Problem requirements: Provide only the number of lines in the following data that contain "agent".

BEGIN

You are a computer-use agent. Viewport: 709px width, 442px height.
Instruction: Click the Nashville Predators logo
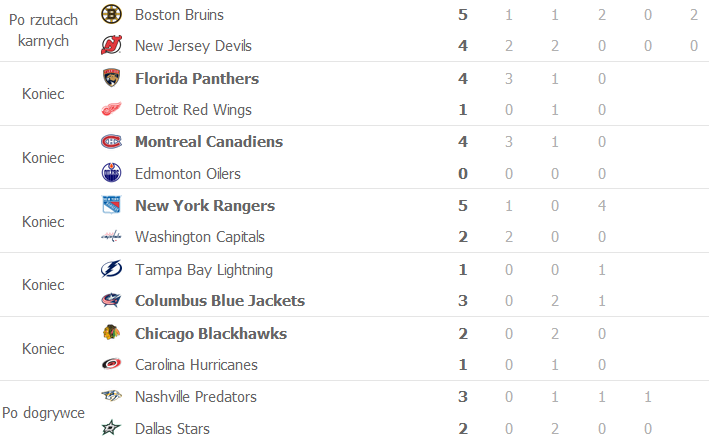(111, 396)
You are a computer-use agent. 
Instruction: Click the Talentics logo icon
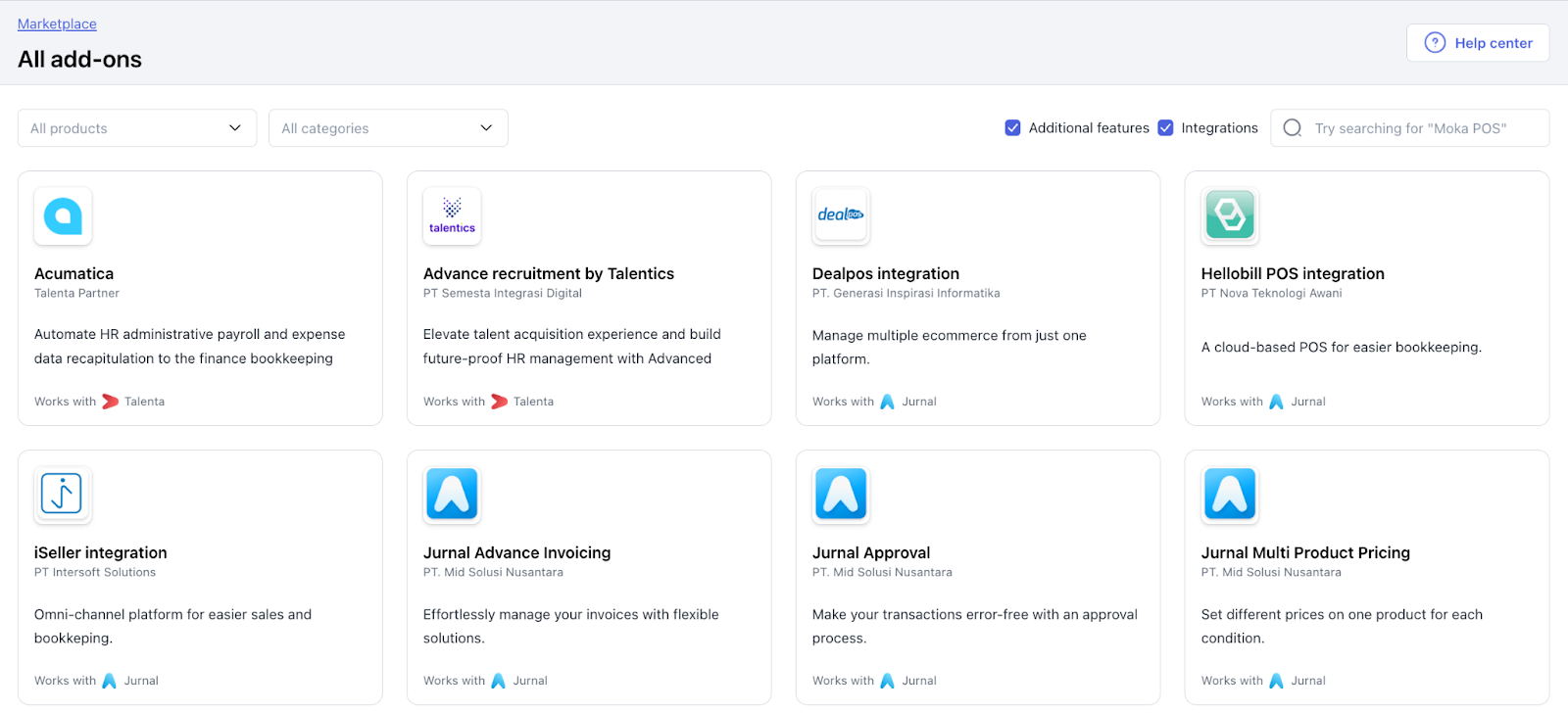(x=452, y=215)
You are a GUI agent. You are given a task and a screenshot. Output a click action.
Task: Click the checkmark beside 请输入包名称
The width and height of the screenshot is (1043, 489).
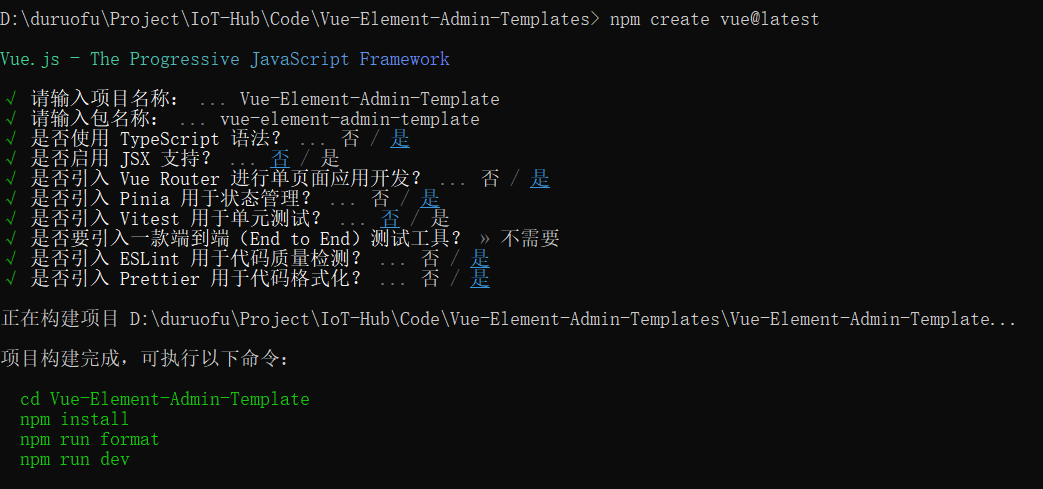coord(10,119)
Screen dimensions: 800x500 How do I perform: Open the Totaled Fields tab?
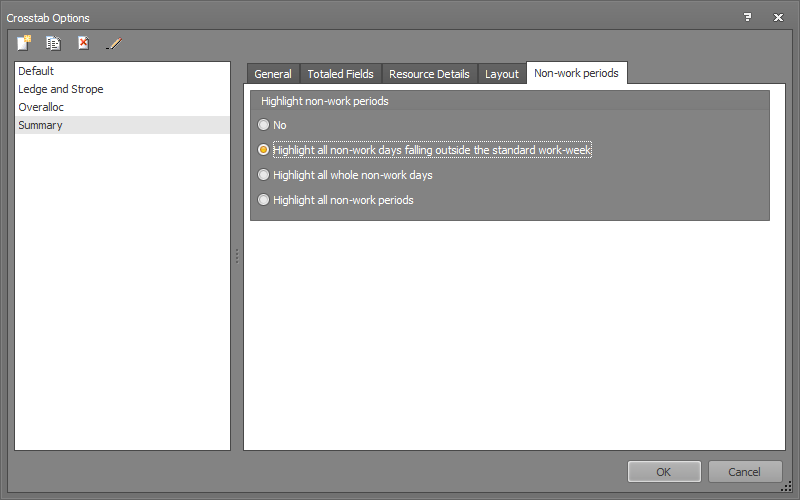tap(340, 74)
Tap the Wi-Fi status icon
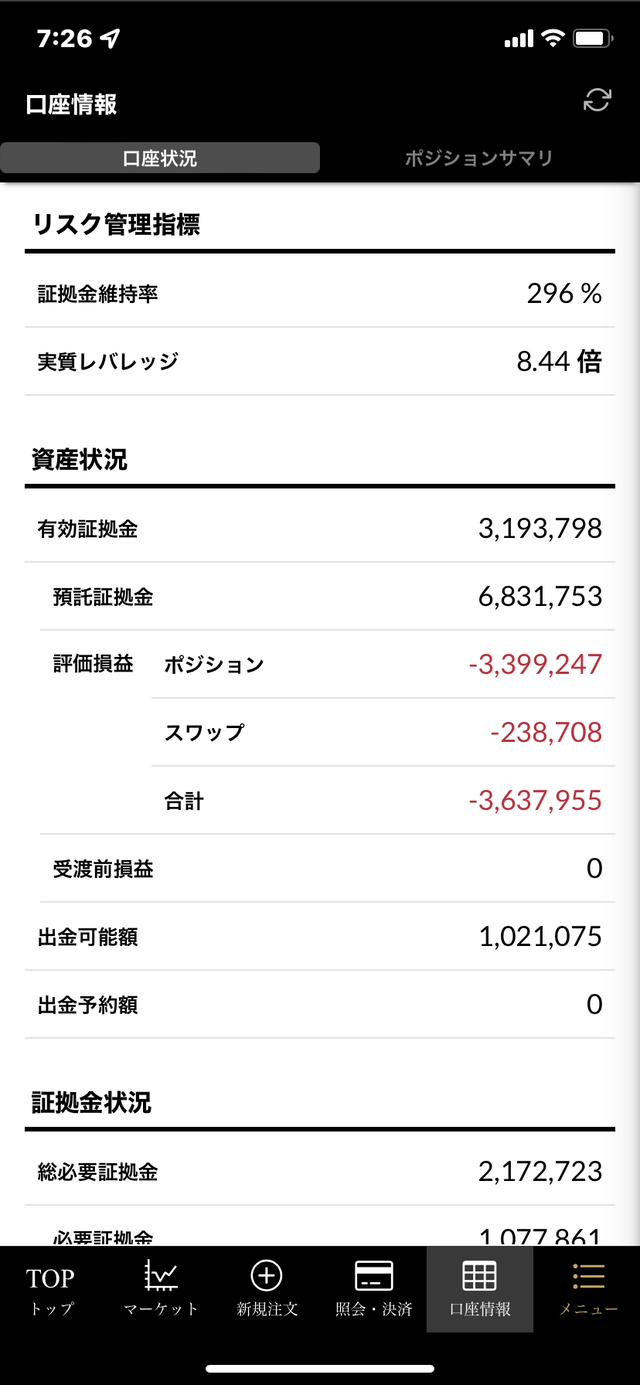 [x=553, y=39]
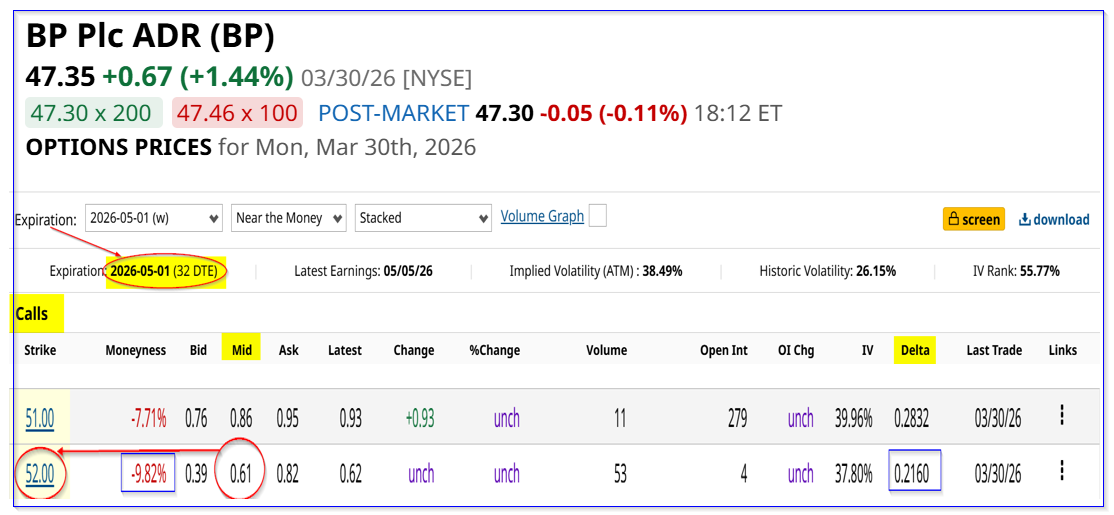Open links menu for 52.00 strike row
Viewport: 1114px width, 515px height.
(x=1062, y=471)
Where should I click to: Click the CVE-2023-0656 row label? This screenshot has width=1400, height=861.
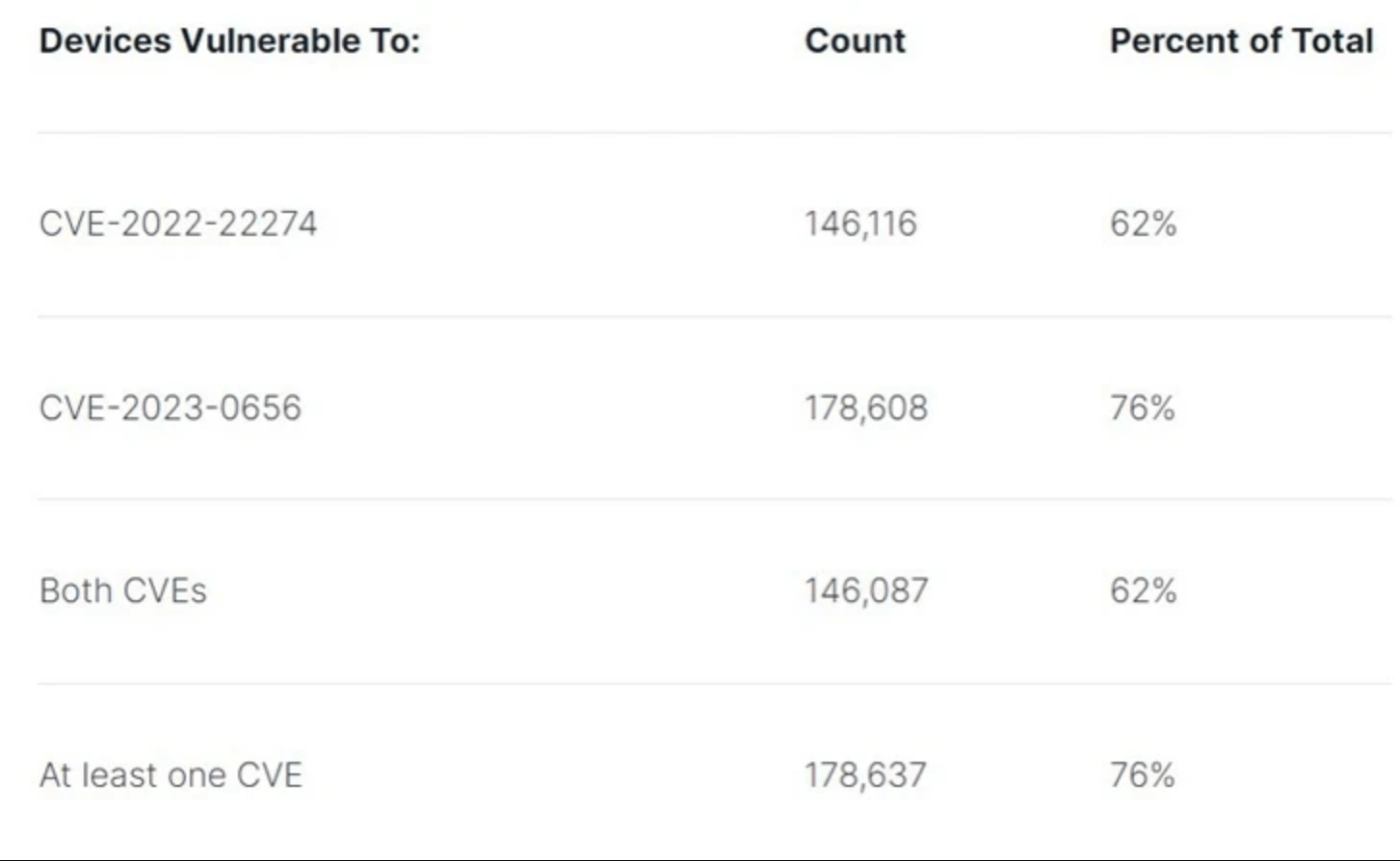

END

Expected answer: 3